* DATA FOR THIS TASK
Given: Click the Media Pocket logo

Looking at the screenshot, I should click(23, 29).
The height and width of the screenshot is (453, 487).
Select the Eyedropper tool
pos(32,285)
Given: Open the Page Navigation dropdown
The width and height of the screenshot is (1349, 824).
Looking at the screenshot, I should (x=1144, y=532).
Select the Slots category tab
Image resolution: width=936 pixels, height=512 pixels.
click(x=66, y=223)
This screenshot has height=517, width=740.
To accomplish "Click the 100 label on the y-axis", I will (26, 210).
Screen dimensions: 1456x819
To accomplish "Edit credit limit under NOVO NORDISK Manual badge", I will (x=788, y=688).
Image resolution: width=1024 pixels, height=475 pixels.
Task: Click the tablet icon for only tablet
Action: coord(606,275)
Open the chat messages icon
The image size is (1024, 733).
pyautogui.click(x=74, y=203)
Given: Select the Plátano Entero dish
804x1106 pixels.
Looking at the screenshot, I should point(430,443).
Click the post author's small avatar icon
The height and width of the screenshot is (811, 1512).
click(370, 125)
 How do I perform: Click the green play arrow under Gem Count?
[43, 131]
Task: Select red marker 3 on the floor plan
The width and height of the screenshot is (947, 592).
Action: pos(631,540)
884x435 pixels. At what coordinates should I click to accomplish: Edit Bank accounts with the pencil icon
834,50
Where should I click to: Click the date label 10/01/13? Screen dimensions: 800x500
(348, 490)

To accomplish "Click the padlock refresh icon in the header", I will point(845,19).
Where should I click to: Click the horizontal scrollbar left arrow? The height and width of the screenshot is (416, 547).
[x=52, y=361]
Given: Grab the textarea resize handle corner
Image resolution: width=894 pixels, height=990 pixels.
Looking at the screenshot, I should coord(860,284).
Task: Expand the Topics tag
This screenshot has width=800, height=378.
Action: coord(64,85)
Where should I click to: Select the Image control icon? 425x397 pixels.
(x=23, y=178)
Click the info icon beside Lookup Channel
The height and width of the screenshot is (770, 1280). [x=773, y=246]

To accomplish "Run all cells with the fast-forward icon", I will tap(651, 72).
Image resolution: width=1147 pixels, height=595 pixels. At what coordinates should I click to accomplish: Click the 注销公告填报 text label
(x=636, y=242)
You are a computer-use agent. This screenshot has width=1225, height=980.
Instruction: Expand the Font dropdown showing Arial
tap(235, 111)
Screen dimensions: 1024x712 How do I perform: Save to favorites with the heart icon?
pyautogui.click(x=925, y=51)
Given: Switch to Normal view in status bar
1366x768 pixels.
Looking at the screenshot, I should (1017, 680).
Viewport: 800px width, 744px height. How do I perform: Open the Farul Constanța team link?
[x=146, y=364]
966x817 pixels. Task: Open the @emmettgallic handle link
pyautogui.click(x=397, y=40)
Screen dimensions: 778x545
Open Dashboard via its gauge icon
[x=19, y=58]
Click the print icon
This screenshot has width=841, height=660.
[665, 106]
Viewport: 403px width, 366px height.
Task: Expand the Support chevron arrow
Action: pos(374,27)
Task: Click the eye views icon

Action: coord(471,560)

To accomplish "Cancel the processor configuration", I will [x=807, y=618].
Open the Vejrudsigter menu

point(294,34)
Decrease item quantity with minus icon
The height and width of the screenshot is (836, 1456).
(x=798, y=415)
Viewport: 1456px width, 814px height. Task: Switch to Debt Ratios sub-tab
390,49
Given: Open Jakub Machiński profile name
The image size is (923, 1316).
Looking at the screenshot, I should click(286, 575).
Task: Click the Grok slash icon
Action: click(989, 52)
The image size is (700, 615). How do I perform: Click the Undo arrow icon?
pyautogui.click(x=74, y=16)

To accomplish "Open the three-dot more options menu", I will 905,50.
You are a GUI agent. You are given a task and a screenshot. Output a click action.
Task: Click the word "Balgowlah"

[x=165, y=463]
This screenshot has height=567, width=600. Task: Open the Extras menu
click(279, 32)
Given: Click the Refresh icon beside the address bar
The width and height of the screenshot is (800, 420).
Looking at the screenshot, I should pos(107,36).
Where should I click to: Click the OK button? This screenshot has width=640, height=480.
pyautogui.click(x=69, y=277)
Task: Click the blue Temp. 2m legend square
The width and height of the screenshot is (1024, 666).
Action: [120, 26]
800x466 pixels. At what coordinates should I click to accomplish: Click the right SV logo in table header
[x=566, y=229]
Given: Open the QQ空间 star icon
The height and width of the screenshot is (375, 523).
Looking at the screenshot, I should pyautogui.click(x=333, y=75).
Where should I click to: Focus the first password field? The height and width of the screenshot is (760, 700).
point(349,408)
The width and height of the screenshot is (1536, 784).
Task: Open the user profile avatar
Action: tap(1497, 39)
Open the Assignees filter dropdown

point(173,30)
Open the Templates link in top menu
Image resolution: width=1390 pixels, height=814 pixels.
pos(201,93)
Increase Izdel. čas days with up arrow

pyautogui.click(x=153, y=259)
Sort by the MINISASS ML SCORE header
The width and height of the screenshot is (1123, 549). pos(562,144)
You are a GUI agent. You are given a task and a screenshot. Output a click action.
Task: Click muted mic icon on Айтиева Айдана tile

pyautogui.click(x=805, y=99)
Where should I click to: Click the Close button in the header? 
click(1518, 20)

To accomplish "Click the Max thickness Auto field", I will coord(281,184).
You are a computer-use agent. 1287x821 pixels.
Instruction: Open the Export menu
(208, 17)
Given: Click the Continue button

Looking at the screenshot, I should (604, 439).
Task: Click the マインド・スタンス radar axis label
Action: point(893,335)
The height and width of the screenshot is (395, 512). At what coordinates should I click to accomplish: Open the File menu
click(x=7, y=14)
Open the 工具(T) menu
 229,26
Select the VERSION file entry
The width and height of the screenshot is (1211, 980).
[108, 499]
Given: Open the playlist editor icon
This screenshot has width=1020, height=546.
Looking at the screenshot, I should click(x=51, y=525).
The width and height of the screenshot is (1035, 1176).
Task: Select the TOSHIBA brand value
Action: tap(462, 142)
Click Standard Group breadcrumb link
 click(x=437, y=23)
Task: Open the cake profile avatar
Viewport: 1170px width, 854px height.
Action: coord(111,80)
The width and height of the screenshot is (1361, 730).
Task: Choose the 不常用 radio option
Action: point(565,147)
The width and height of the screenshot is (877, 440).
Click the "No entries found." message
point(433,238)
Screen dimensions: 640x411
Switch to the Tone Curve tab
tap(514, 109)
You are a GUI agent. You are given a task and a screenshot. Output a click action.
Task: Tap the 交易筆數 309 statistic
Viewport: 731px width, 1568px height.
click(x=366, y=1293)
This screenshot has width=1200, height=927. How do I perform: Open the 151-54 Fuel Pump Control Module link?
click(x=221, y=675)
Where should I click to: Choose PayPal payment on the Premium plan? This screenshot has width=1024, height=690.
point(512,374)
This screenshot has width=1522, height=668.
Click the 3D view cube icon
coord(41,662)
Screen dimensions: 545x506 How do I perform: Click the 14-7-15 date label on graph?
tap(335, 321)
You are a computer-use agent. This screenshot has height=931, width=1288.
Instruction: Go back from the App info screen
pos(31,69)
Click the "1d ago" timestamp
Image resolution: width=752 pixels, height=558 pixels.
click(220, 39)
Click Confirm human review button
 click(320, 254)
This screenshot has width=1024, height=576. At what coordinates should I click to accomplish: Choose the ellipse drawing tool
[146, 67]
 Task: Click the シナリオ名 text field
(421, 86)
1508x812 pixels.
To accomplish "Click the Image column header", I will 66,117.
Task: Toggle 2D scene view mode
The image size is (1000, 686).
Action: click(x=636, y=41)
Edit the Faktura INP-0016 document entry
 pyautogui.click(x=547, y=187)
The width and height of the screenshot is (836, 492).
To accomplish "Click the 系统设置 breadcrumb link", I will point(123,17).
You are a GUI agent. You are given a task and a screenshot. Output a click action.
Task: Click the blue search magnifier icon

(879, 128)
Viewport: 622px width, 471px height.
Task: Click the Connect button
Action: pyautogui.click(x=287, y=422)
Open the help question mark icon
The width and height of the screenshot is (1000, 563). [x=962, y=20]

* WHAT IS REQUIRED
Go through the data above and copy each line that holds the word "computer".

* EXERCISE SOLUTION
You are a computer-use agent. This screenshot has width=1225, height=980.
You are a computer-use agent. 1287x821 pixels.
You are a computer-use agent. This screenshot has height=931, width=1288.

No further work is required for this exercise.